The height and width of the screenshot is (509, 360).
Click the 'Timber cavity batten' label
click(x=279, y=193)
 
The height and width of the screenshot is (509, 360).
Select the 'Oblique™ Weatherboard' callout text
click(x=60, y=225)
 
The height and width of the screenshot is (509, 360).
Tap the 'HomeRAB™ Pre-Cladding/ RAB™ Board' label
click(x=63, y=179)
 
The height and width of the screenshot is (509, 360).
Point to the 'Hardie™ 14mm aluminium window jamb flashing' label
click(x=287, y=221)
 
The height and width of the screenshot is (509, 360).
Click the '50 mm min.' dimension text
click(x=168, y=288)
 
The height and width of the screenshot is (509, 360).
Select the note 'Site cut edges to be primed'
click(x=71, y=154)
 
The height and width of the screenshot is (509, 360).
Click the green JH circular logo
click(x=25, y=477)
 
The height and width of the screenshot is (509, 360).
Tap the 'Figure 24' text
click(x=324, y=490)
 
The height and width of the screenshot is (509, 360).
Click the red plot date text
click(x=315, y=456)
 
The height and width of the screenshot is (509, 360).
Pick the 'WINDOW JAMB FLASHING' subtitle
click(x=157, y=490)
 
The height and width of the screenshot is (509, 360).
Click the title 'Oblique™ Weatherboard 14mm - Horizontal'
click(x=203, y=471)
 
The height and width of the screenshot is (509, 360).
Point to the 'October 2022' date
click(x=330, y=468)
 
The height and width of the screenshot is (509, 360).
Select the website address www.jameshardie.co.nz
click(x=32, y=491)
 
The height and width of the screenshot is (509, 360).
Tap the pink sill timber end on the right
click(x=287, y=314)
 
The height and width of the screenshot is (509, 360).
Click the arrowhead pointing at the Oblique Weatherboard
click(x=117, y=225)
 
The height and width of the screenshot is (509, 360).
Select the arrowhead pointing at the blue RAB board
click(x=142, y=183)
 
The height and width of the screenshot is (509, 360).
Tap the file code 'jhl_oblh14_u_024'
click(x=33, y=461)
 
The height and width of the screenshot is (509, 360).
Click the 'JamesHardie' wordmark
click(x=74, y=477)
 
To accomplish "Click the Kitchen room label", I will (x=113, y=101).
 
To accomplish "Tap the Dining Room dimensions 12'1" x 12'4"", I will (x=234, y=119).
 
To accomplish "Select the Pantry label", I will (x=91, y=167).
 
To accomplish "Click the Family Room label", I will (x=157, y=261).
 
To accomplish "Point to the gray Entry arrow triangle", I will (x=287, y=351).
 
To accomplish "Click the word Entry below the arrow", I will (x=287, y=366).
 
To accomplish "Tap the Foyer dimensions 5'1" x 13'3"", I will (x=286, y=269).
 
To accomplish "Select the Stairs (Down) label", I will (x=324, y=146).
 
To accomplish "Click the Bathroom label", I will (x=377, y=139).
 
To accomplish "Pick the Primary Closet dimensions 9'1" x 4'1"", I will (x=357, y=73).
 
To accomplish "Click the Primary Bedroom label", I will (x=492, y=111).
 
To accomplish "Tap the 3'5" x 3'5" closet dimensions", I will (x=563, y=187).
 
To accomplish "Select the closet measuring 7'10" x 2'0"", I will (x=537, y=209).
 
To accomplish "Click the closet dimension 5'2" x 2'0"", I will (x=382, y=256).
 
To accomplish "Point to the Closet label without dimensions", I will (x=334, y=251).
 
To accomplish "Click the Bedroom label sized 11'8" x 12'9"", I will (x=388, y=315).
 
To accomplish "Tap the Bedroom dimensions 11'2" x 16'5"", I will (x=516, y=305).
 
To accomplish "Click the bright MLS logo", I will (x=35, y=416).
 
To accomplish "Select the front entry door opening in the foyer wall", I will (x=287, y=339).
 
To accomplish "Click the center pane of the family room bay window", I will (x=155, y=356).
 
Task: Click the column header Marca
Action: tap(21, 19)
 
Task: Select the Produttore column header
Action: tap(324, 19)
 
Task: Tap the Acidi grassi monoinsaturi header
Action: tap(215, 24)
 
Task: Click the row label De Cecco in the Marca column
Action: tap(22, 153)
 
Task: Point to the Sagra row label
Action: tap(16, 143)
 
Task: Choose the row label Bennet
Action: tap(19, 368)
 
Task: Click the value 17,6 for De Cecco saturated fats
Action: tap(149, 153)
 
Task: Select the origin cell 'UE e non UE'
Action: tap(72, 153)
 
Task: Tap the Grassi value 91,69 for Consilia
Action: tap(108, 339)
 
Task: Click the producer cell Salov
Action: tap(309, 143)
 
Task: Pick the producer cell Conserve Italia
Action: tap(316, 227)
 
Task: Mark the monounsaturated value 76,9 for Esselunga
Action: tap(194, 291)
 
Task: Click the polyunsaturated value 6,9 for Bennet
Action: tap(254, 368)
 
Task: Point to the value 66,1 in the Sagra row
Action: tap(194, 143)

○ ○ ○ ○ ○ ○ ○

__Written task__. Turn every line of the records above into a numbered list, leaving out the blank lines.

__The response__.
1. The height and width of the screenshot is (509, 360).
2. Click the 'Timber cavity batten' label
3. click(x=279, y=193)
4. The height and width of the screenshot is (509, 360).
5. Select the 'Oblique™ Weatherboard' callout text
6. click(x=60, y=225)
7. The height and width of the screenshot is (509, 360).
8. Tap the 'HomeRAB™ Pre-Cladding/ RAB™ Board' label
9. click(x=63, y=179)
10. The height and width of the screenshot is (509, 360).
11. Point to the 'Hardie™ 14mm aluminium window jamb flashing' label
12. click(x=287, y=221)
13. The height and width of the screenshot is (509, 360).
14. Click the '50 mm min.' dimension text
15. click(x=168, y=288)
16. The height and width of the screenshot is (509, 360).
17. Select the note 'Site cut edges to be primed'
18. click(x=71, y=154)
19. The height and width of the screenshot is (509, 360).
20. Click the green JH circular logo
21. click(x=25, y=477)
22. The height and width of the screenshot is (509, 360).
23. Tap the 'Figure 24' text
24. click(x=324, y=490)
25. The height and width of the screenshot is (509, 360).
26. Click the red plot date text
27. click(x=315, y=456)
28. The height and width of the screenshot is (509, 360).
29. Pick the 'WINDOW JAMB FLASHING' subtitle
30. click(x=157, y=490)
31. The height and width of the screenshot is (509, 360).
32. Click the title 'Oblique™ Weatherboard 14mm - Horizontal'
33. click(x=203, y=471)
34. The height and width of the screenshot is (509, 360).
35. Point to the 'October 2022' date
36. click(x=330, y=468)
37. The height and width of the screenshot is (509, 360).
38. Select the website address www.jameshardie.co.nz
39. click(x=32, y=491)
40. The height and width of the screenshot is (509, 360).
41. Tap the pink sill timber end on the right
42. click(x=287, y=314)
43. The height and width of the screenshot is (509, 360).
44. Click the arrowhead pointing at the Oblique Weatherboard
45. click(x=117, y=225)
46. The height and width of the screenshot is (509, 360).
47. Select the arrowhead pointing at the blue RAB board
48. click(x=142, y=183)
49. The height and width of the screenshot is (509, 360).
50. Tap the file code 'jhl_oblh14_u_024'
51. click(x=33, y=461)
52. The height and width of the screenshot is (509, 360).
53. Click the 'JamesHardie' wordmark
54. click(x=74, y=477)
55. To accomplish "Click the Kitchen room label", I will (x=113, y=101).
56. To accomplish "Tap the Dining Room dimensions 12'1" x 12'4"", I will (x=234, y=119).
57. To accomplish "Select the Pantry label", I will (x=91, y=167).
58. To accomplish "Click the Family Room label", I will (x=157, y=261).
59. To accomplish "Point to the gray Entry arrow triangle", I will (x=287, y=351).
60. To accomplish "Click the word Entry below the arrow", I will (x=287, y=366).
61. To accomplish "Tap the Foyer dimensions 5'1" x 13'3"", I will (x=286, y=269).
62. To accomplish "Select the Stairs (Down) label", I will (x=324, y=146).
63. To accomplish "Click the Bathroom label", I will (x=377, y=139).
64. To accomplish "Pick the Primary Closet dimensions 9'1" x 4'1"", I will (x=357, y=73).
65. To accomplish "Click the Primary Bedroom label", I will (x=492, y=111).
66. To accomplish "Tap the 3'5" x 3'5" closet dimensions", I will (x=563, y=187).
67. To accomplish "Select the closet measuring 7'10" x 2'0"", I will (x=537, y=209).
68. To accomplish "Click the closet dimension 5'2" x 2'0"", I will (x=382, y=256).
69. To accomplish "Point to the Closet label without dimensions", I will (x=334, y=251).
70. To accomplish "Click the Bedroom label sized 11'8" x 12'9"", I will (x=388, y=315).
71. To accomplish "Tap the Bedroom dimensions 11'2" x 16'5"", I will (x=516, y=305).
72. To accomplish "Click the bright MLS logo", I will (x=35, y=416).
73. To accomplish "Select the front entry door opening in the foyer wall", I will (x=287, y=339).
74. To accomplish "Click the center pane of the family room bay window", I will (x=155, y=356).
75. Task: Click the column header Marca
76. Action: tap(21, 19)
77. Task: Select the Produttore column header
78. Action: tap(324, 19)
79. Task: Tap the Acidi grassi monoinsaturi header
80. Action: tap(215, 24)
81. Task: Click the row label De Cecco in the Marca column
82. Action: tap(22, 153)
83. Task: Point to the Sagra row label
84. Action: tap(16, 143)
85. Task: Choose the row label Bennet
86. Action: tap(19, 368)
87. Task: Click the value 17,6 for De Cecco saturated fats
88. Action: tap(149, 153)
89. Task: Select the origin cell 'UE e non UE'
90. Action: tap(72, 153)
91. Task: Tap the Grassi value 91,69 for Consilia
92. Action: tap(108, 339)
93. Task: Click the producer cell Salov
94. Action: tap(309, 143)
95. Task: Pick the producer cell Conserve Italia
96. Action: tap(316, 227)
97. Task: Mark the monounsaturated value 76,9 for Esselunga
98. Action: tap(194, 291)
99. Task: Click the polyunsaturated value 6,9 for Bennet
100. Action: tap(254, 368)
101. Task: Point to the value 66,1 in the Sagra row
102. Action: tap(194, 143)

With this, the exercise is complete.